### Work instruction 1
Using the passage on antimicrobial mouth rinses, explain in one to three sentences why chlorhexidine is widely used in medicine and dentistry.
### Work instruction 2
Answer these questions from the passage on antimicrobial mouth rinses:
(a) What are the active ingredients in over the counter rinses?
(b) Which systematic review reported that chlorhexidine was significantly better at controlling plaque?
(c) What does the passage call the first stage of periodontal disease?
### Work instruction 3
Carry on the passage on antimicrobial mouth rinses from its final sentence.

### Extract to read
------------------------------------

Dental hygienists often recommend the use of antimicrobial/antiseptic rinses to prevent oral diseases such as dental caries and periodontal disease. Antimicrobial mouth rinses reduce the bacterial count and inhibit the bacterial activity in dental plaque; their efficacy has been well documented. The active ingredients in over the counter rinses are cetylpyridium chloride, essential oils (combinations of thymol, menthol, eucalyptol and methyl salicylate) and stannous fluoride. Many practices utilize chlorhexidine, a powerful antimicrobial, as an adjunct to manual biofilm/calculus removal therapies.

Chlorhexidine ruptures the bacterial cell membrane and binds salivary mucins, which reduces pellicle formation and is widely used in medicine, as well as dentistry, due to its broad activity spectrum, acceptable tolerability and favorable safety record. However, there is increasing concern that bacteria are forming a resistance to it.1 Conceivably, the use of chlorhexidine to combat oral disease may be contributing to this increase in resistance. In their systematic review, Jangid et al.2 reported comparable efficacy between herbal mouthwashes compared to chlorhexidine in preventing gingivitis. Interestingly, in their systematic review, Van Leeuwen et al.3 reported chlorhexidine was significantly better at controlling plaque but there was no significant difference with respect to reduction of gingivitis. Both studies concluded that herbal mouthrinses were a reliable alternative to chlorhexidine in reducing gingivitis (which is the first stage of periodontal disease).

------------------------------------

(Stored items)
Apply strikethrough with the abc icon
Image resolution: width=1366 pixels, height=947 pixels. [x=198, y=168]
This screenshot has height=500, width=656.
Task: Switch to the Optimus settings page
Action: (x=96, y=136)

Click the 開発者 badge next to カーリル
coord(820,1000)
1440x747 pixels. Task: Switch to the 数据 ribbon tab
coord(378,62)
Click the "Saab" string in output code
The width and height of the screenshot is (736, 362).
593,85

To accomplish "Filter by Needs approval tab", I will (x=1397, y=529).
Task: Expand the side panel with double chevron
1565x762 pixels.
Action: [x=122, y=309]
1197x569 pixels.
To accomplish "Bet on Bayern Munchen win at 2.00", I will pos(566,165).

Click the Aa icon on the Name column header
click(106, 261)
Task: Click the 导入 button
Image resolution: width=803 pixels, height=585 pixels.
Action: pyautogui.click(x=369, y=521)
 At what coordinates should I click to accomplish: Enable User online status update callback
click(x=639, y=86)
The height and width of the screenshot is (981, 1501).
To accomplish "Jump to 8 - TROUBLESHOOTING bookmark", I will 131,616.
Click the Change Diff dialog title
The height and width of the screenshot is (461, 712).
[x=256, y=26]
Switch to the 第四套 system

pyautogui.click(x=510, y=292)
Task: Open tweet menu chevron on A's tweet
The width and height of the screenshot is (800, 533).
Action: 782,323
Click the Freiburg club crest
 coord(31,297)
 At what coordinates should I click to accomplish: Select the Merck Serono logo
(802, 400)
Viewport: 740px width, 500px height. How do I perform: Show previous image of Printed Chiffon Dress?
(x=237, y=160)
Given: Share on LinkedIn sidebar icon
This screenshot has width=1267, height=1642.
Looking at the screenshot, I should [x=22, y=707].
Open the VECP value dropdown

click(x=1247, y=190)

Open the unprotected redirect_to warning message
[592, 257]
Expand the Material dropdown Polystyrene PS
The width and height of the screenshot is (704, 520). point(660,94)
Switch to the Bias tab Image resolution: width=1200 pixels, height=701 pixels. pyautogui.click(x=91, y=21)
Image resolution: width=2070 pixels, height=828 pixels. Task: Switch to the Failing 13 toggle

------------------------------------

### Response box 1
Chlorhexidine is widely used because of its broad activity spectrum, acceptable tolerability and favorable safety record. It works by rupturing the bacterial cell membrane and binding salivary mucins, which reduces pellicle formation.

### Response box 2
(a) Cetylpyridium chloride, essential oils (combinations of thymol, menthol, eucalyptol and methyl salicylate) and stannous fluoride.
(b) The systematic review by Van Leeuwen et al.
(c) Gingivitis.

### Response box 3
Antimicrobial resistance is a serious global threat. As with all matters regarding public health, the concerted efforts of all will be necessary in order to preserve the potency of antimicrobials. Health care providers, including all oral health professionals, have taken on the responsibility of caring for the health of the population. Adhering to infection control guidelines and utilizing good judgment alongside sound scientific evidence will help to stop the spread of disease and, by extension, the unnecessary use of antimicrobials.

 

Sources

1. Horner, C., Mawer, D., & Wilcox, M. (2012). “Reduced susceptibility to chlorhexidine in staphylococci: is it increasing and does it matter?”Journal of Antimicrobial Chemotherapy. doi: 10.1093/jac/dks284

2. Jangid, K., Doraiswamy, J., Saji, V., Malaiappan, S. (2014). “Efficacy of Herbal Mouthwashes Compared to Chlorhexidine in Gingivitis-A Systematic Review”. International Journal of Ethnobiology and Ethnomedicine. 1 (1): 1-12.

3. Van Leeuwen, M. P. C., D. E. Slot, and G. A. Van der Weijden. (2011)."Essential oils compared to chlorhexidine with respect to plaque and parameters of gingival inflammation: a systematic review." Journal of Periodontology. 82 (2): 174-194.